▶ _Instructions for the task_:
The answer must consist only of the lines from the line with "You are a computer-use" to the line with "Instruction: Click the 성분 row label", both included, exactly as they stand below.

▶ _Data shown_:
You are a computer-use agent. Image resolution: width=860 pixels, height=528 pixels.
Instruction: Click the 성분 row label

==

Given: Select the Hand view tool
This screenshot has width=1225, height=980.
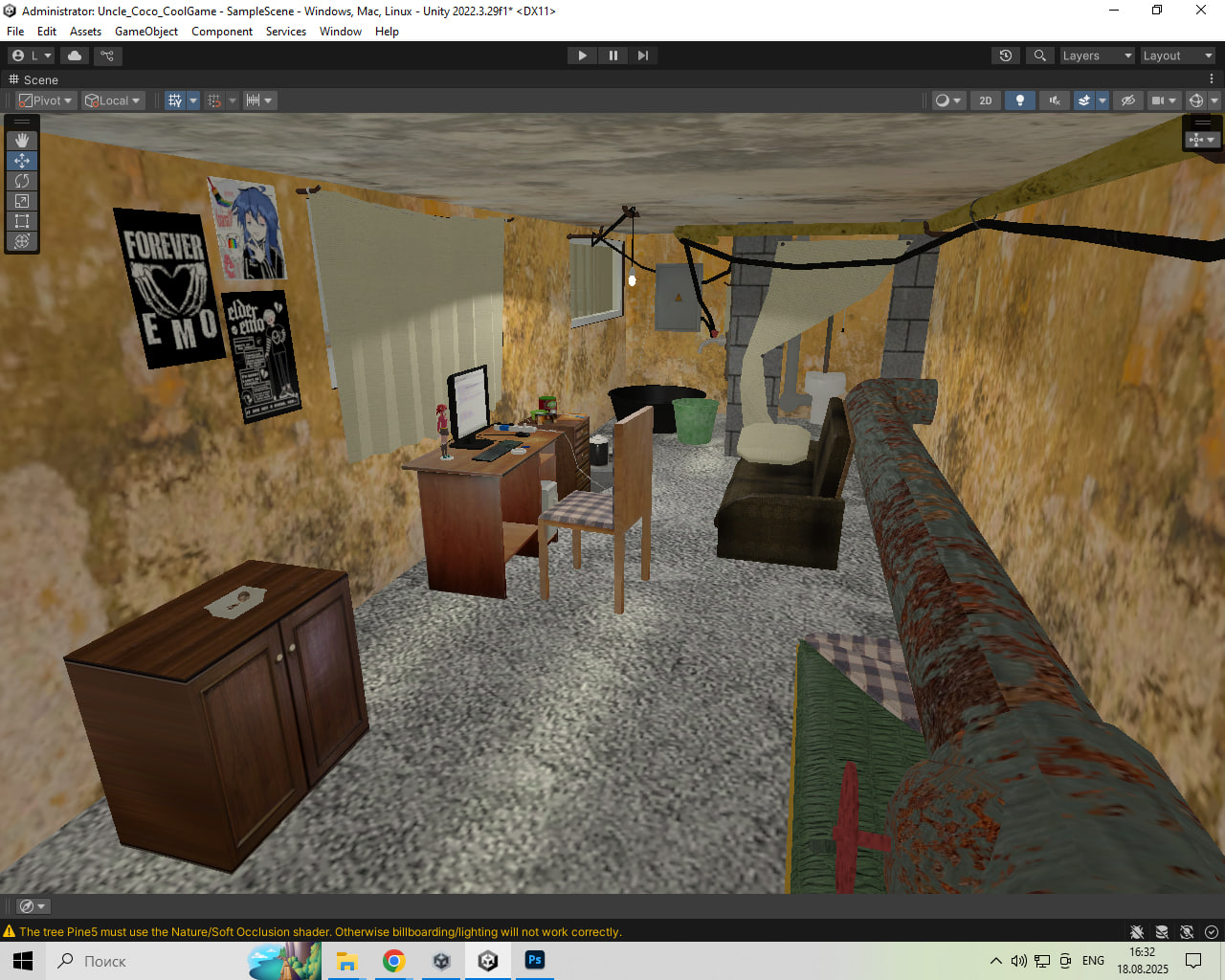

...

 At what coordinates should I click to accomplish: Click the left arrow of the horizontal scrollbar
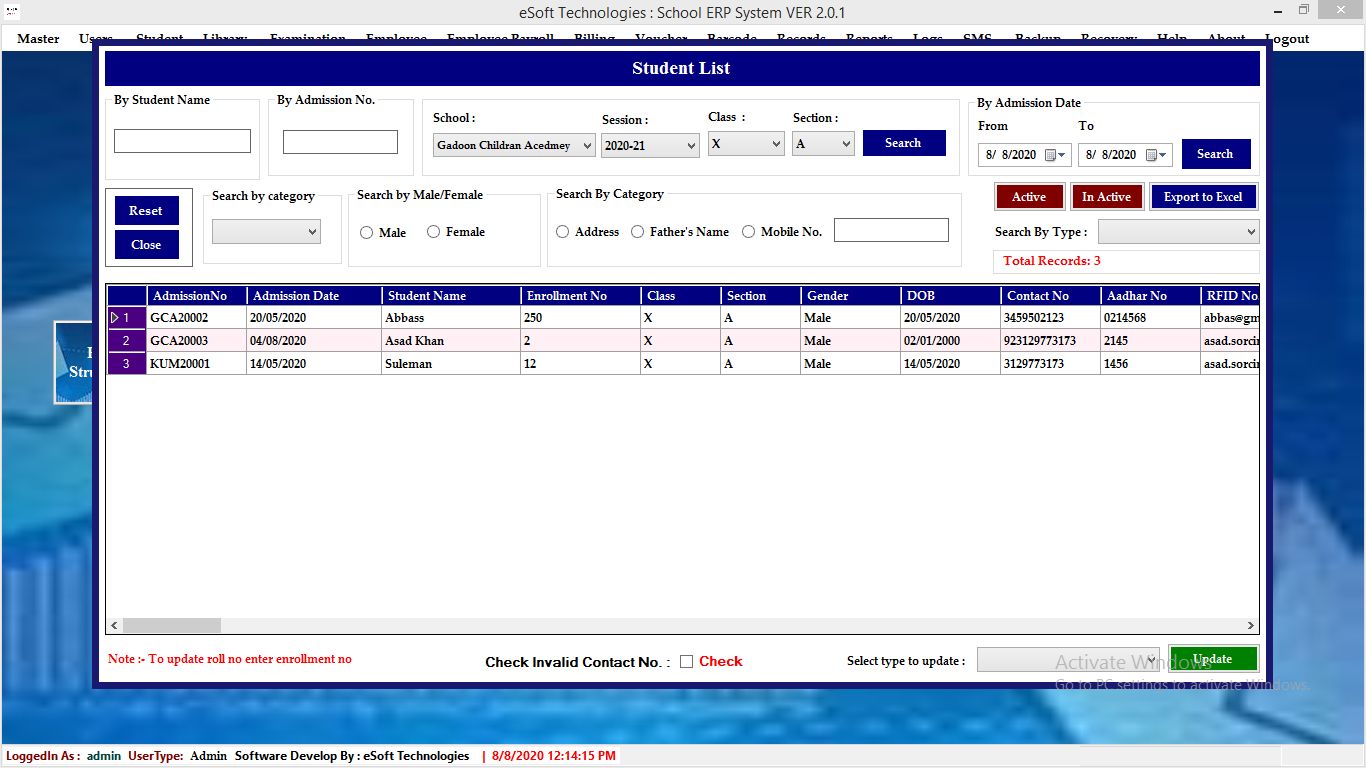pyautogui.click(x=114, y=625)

▶ _The answer_:
You are a computer-use agent. Image resolution: width=860 pixels, height=528 pixels.
Instruction: Click the 성분 row label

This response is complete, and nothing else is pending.